- _EXERCISE TASK_: Locate every one of the lines below that contains the string "view" and copy each such line. Treat uppercase and lowercase letters as different.

- _Records_:
........

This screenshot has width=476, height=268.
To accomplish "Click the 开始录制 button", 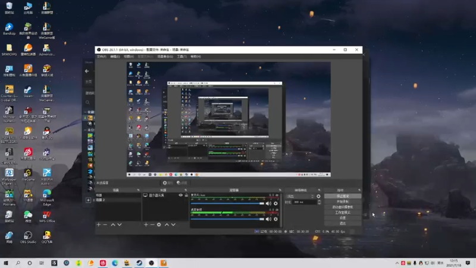I will point(343,201).
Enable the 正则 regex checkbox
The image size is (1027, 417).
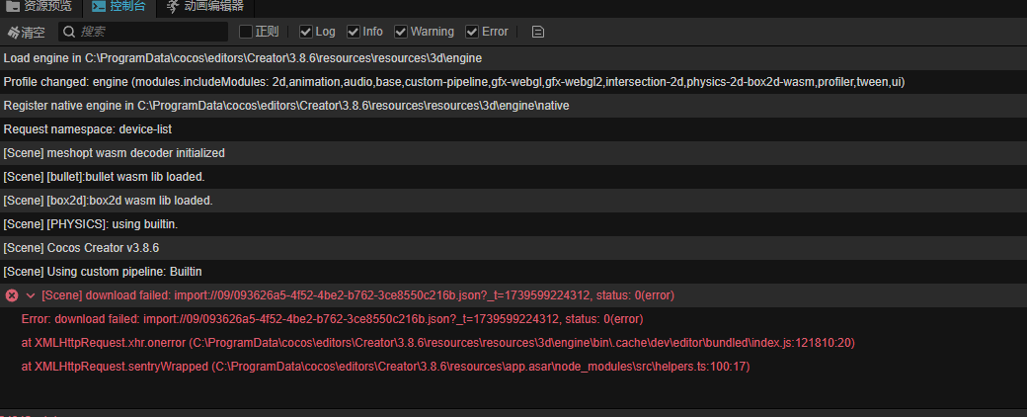246,32
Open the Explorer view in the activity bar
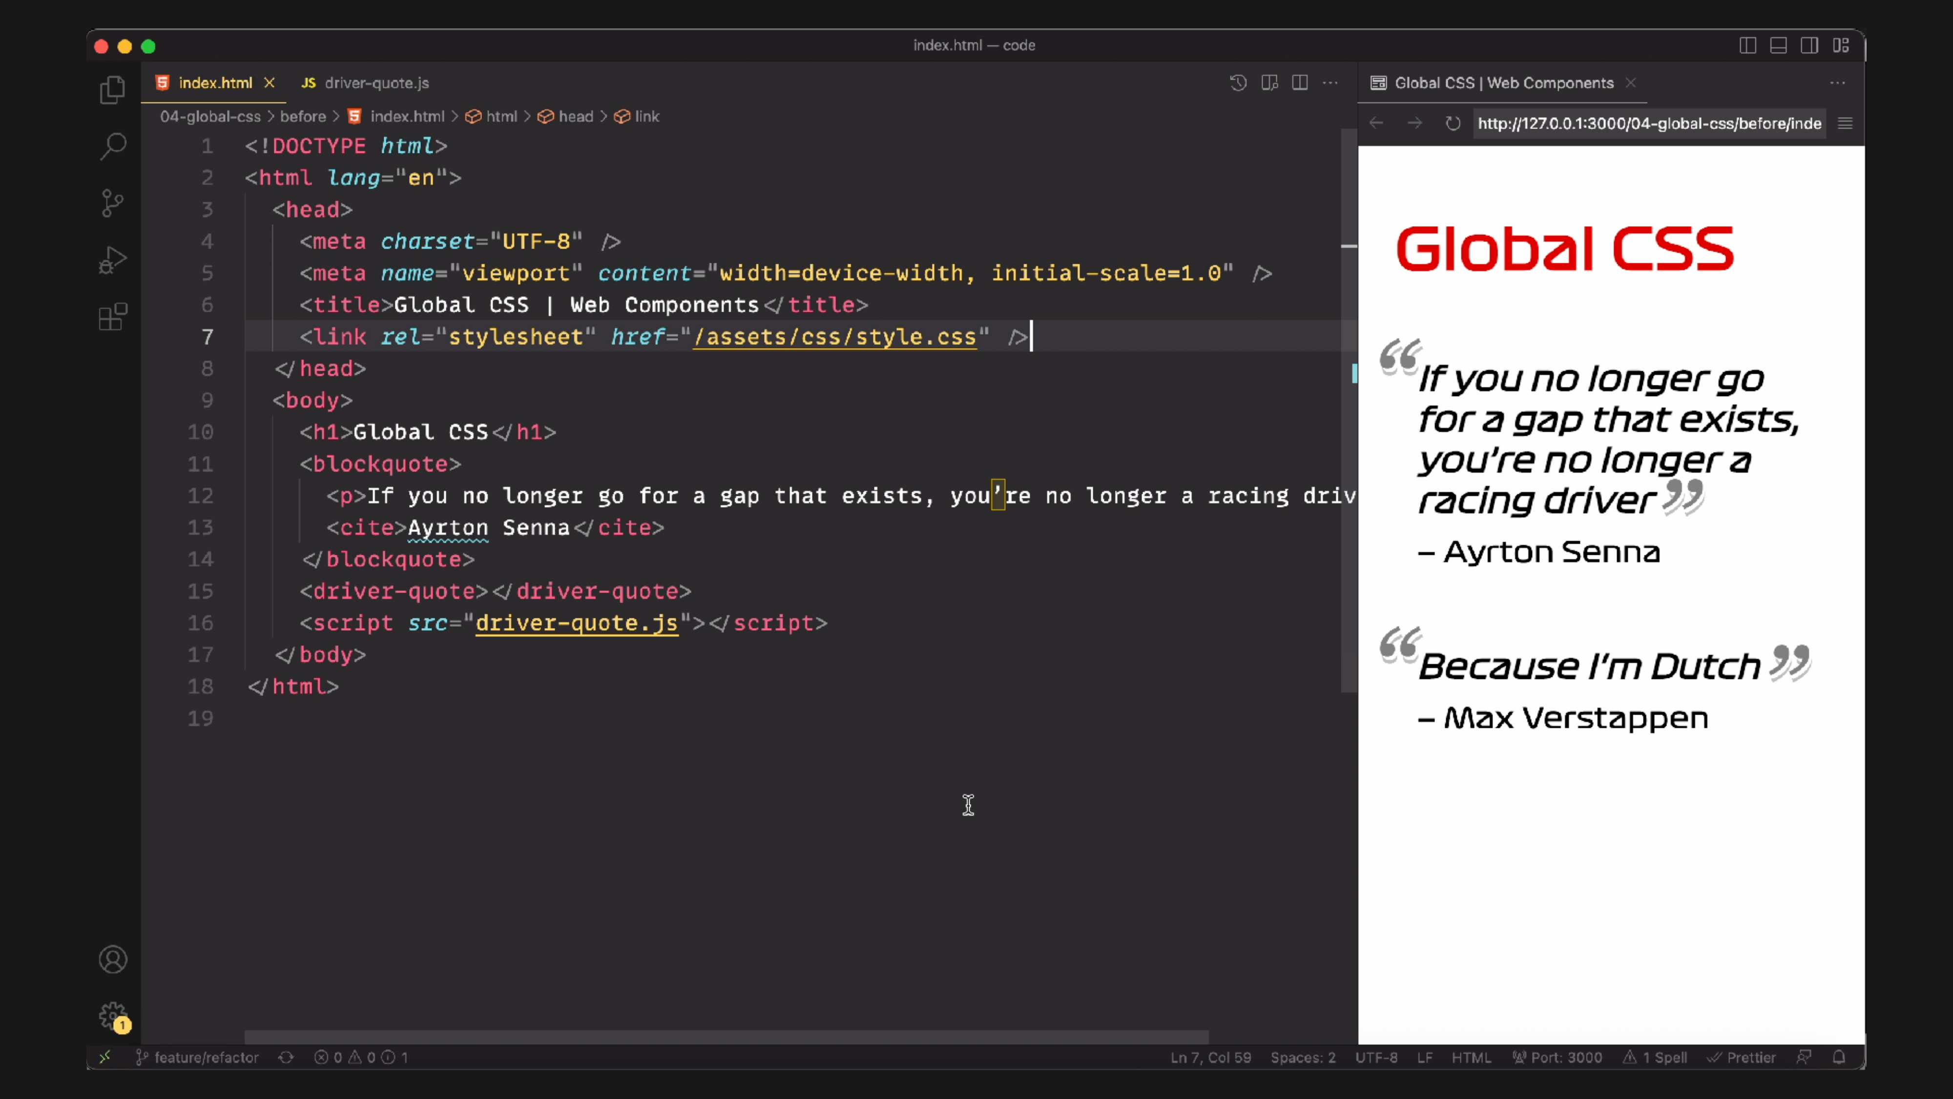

........

- _RIGHT ANSWER_:
Open the Explorer view in the activity bar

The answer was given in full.